◆ Set exercise:
Rewrite the listing below as a Markdown table with two columns, No. and Entry. Give each line its row number under No. and its text under Entry, and leave out any blank lines.

◆ Entries provided:
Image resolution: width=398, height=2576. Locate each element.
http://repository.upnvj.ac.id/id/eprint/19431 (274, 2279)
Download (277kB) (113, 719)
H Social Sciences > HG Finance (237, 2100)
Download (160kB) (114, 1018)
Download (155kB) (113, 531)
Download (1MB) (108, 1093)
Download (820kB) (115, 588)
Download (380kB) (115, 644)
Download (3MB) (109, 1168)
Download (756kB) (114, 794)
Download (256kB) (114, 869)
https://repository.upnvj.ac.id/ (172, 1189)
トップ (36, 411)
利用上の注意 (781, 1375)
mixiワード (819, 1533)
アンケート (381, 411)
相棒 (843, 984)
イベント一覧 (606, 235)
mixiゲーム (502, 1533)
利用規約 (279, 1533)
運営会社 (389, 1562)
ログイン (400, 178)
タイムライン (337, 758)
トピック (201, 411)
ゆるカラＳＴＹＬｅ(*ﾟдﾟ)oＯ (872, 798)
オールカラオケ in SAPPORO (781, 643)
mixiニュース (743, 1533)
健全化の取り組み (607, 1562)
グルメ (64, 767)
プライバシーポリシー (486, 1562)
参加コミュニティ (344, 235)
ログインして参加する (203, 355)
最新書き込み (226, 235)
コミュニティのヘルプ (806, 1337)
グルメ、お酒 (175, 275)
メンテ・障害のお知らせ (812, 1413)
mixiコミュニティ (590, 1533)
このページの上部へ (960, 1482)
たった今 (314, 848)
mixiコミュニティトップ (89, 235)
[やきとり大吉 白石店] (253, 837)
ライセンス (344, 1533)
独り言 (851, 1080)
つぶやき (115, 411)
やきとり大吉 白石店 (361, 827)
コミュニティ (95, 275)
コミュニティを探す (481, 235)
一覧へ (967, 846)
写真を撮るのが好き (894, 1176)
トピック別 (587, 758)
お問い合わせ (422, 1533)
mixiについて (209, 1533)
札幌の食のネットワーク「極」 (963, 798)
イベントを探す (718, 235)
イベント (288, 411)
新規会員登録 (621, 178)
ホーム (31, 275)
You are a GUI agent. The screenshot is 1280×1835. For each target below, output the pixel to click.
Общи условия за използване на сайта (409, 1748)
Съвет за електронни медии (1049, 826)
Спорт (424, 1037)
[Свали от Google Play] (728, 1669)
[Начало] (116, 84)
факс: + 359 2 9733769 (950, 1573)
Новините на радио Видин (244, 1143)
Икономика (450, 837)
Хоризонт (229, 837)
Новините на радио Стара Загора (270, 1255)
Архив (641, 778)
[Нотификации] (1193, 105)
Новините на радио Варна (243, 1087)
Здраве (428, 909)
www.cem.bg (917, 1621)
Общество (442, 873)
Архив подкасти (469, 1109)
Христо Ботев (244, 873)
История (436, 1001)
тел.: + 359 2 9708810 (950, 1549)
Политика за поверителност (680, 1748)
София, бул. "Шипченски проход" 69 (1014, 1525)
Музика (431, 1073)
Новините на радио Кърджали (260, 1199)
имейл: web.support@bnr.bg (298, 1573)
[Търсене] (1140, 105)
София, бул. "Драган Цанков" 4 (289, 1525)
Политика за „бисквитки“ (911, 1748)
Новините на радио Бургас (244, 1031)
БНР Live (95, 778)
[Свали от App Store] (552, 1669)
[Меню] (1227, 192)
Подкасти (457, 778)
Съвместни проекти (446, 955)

◆ Right answer:
| No. | Entry |
|---|---|
| 1 | Image resolution: width=398, height=2576. Locate each element. |
| 2 | http://repository.upnvj.ac.id/id/eprint/19431 (274, 2279) |
| 3 | Download (277kB) (113, 719) |
| 4 | H Social Sciences > HG Finance (237, 2100) |
| 5 | Download (160kB) (114, 1018) |
| 6 | Download (155kB) (113, 531) |
| 7 | Download (1MB) (108, 1093) |
| 8 | Download (820kB) (115, 588) |
| 9 | Download (380kB) (115, 644) |
| 10 | Download (3MB) (109, 1168) |
| 11 | Download (756kB) (114, 794) |
| 12 | Download (256kB) (114, 869) |
| 13 | https://repository.upnvj.ac.id/ (172, 1189) |
| 14 | トップ (36, 411) |
| 15 | 利用上の注意 (781, 1375) |
| 16 | mixiワード (819, 1533) |
| 17 | アンケート (381, 411) |
| 18 | 相棒 (843, 984) |
| 19 | イベント一覧 (606, 235) |
| 20 | mixiゲーム (502, 1533) |
| 21 | 利用規約 (279, 1533) |
| 22 | 運営会社 (389, 1562) |
| 23 | ログイン (400, 178) |
| 24 | タイムライン (337, 758) |
| 25 | トピック (201, 411) |
| 26 | ゆるカラＳＴＹＬｅ(*ﾟдﾟ)oＯ (872, 798) |
| 27 | オールカラオケ in SAPPORO (781, 643) |
| 28 | mixiニュース (743, 1533) |
| 29 | 健全化の取り組み (607, 1562) |
| 30 | グルメ (64, 767) |
| 31 | プライバシーポリシー (486, 1562) |
| 32 | 参加コミュニティ (344, 235) |
| 33 | ログインして参加する (203, 355) |
| 34 | 最新書き込み (226, 235) |
| 35 | コミュニティのヘルプ (806, 1337) |
| 36 | グルメ、お酒 (175, 275) |
| 37 | メンテ・障害のお知らせ (812, 1413) |
| 38 | mixiコミュニティ (590, 1533) |
| 39 | このページの上部へ (960, 1482) |
| 40 | たった今 (314, 848) |
| 41 | mixiコミュニティトップ (89, 235) |
| 42 | [やきとり大吉 白石店] (253, 837) |
| 43 | ライセンス (344, 1533) |
| 44 | 独り言 (851, 1080) |
| 45 | つぶやき (115, 411) |
| 46 | やきとり大吉 白石店 (361, 827) |
| 47 | コミュニティ (95, 275) |
| 48 | コミュニティを探す (481, 235) |
| 49 | 一覧へ (967, 846) |
| 50 | 写真を撮るのが好き (894, 1176) |
| 51 | トピック別 (587, 758) |
| 52 | お問い合わせ (422, 1533) |
| 53 | mixiについて (209, 1533) |
| 54 | 札幌の食のネットワーク「極」 (963, 798) |
| 55 | イベントを探す (718, 235) |
| 56 | イベント (288, 411) |
| 57 | 新規会員登録 (621, 178) |
| 58 | ホーム (31, 275) |
| 59 | You are a GUI agent. The screenshot is 1280×1835. For each target below, output the pixel to click. |
| 60 | Общи условия за използване на сайта (409, 1748) |
| 61 | Съвет за електронни медии (1049, 826) |
| 62 | Спорт (424, 1037) |
| 63 | [Свали от Google Play] (728, 1669) |
| 64 | [Начало] (116, 84) |
| 65 | факс: + 359 2 9733769 (950, 1573) |
| 66 | Новините на радио Видин (244, 1143) |
| 67 | Икономика (450, 837) |
| 68 | Хоризонт (229, 837) |
| 69 | Новините на радио Стара Загора (270, 1255) |
| 70 | Архив (641, 778) |
| 71 | [Нотификации] (1193, 105) |
| 72 | Новините на радио Варна (243, 1087) |
| 73 | Здраве (428, 909) |
| 74 | www.cem.bg (917, 1621) |
| 75 | Общество (442, 873) |
| 76 | Архив подкасти (469, 1109) |
| 77 | Христо Ботев (244, 873) |
| 78 | История (436, 1001) |
| 79 | тел.: + 359 2 9708810 (950, 1549) |
| 80 | Политика за поверителност (680, 1748) |
| 81 | София, бул. "Шипченски проход" 69 (1014, 1525) |
| 82 | Музика (431, 1073) |
| 83 | Новините на радио Кърджали (260, 1199) |
| 84 | имейл: web.support@bnr.bg (298, 1573) |
| 85 | [Търсене] (1140, 105) |
| 86 | София, бул. "Драган Цанков" 4 (289, 1525) |
| 87 | Политика за „бисквитки“ (911, 1748) |
| 88 | Новините на радио Бургас (244, 1031) |
| 89 | БНР Live (95, 778) |
| 90 | [Свали от App Store] (552, 1669) |
| 91 | [Меню] (1227, 192) |
| 92 | Подкасти (457, 778) |
| 93 | Съвместни проекти (446, 955) |